Art Toulami with Top Canadian Realty Inc., gave a thumbs up to cameras after he received a No. 6 on the priority list after a night of waiting across the street from Shang's group.
"It was a fair game we played. They are the ones who decided to go to the other side."
"It's our job with a hot market nowadays," broker Amir Geran said before dawn as he stood in the north-side lineup, the one that ended up getting priority. "You have to line up for condos like this."
The agents are vying for the chance to snap up condos in the 40-plus storey building.
The 30 north side real estate agents started arriving Tuesday night around 11, according to accounts from both sides, usurping the priority once held by another 40 agents who turned up 10 days ago and stretched along the south side of Bloor St. As dawn broke over Bloor, the two outside lines started to realize there was another group of realtors inside the Intercontinental Hotel on the north side, who had been there since Nov. 22, with instructions that "first come, first served" sales would begin in the second-floor Willard Room.
Bell Lan from Homelife Landmark Realty Inc. was part of the original group of agents who have been staking out their claim since Nov. 15. They had started outside the Intercontinental, creating a rotation system, Lan said, but police moved them Sunday afternoon to the other side of Bloor. Last night, the newcomers turned up in their original spots on the north side.
"We didn't agree with the police arrangements," Lan said amid a group of fellow agents bundled into winter coats and sitting in lawn chairs with umbrellas. "There are no rules, no policy. If it's not fair, we don't want to buy anymore."

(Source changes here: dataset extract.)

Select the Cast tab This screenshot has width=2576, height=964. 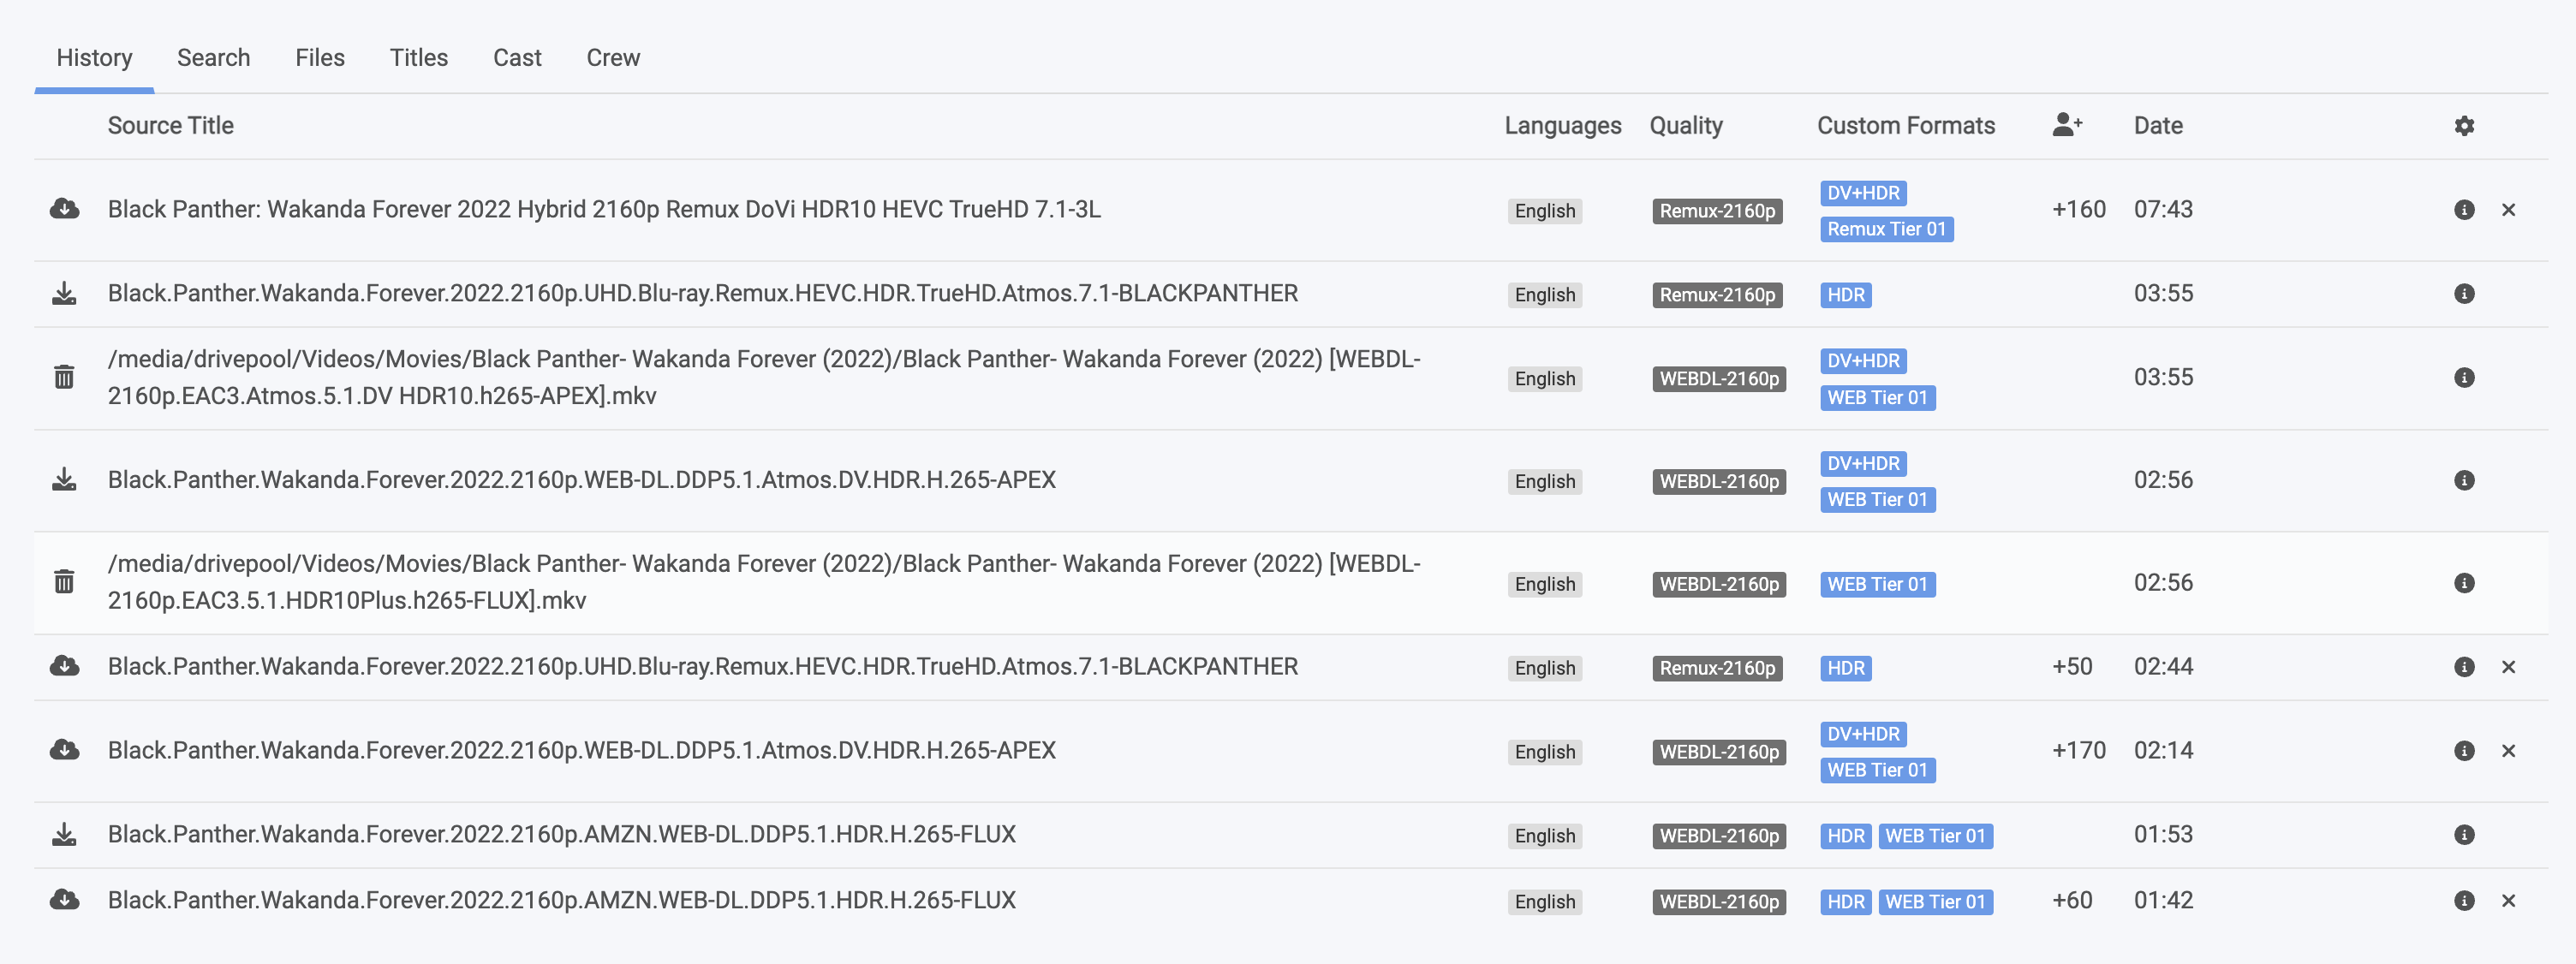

Kevin Killackey, a Remax agent on the north side, said, "There was no actual procedure set up. Those people over there figured they'd start their own system and go across the street."
Last night, he said, "people were jabbing each other. Police had to break it up."
Inside the hotel, Bing Wang from Sutton Realty Inc. was part of the group he said were promised priority and registration for the VIP sale in the Willard Room.
"We really wanted to be the first ones here," he said. Agents have been calling, faxing and emailing the builder to stay in touch since Nov. 22. What about the other lines? "If you leave, nobody knows you were here."
Wang produced what he called evidence of the inside lineups claim to have been first by showing a video of a deserted Bloor St. time-stamped Nov. 23, when he said he and others checked into the Intercontinental to await the sale.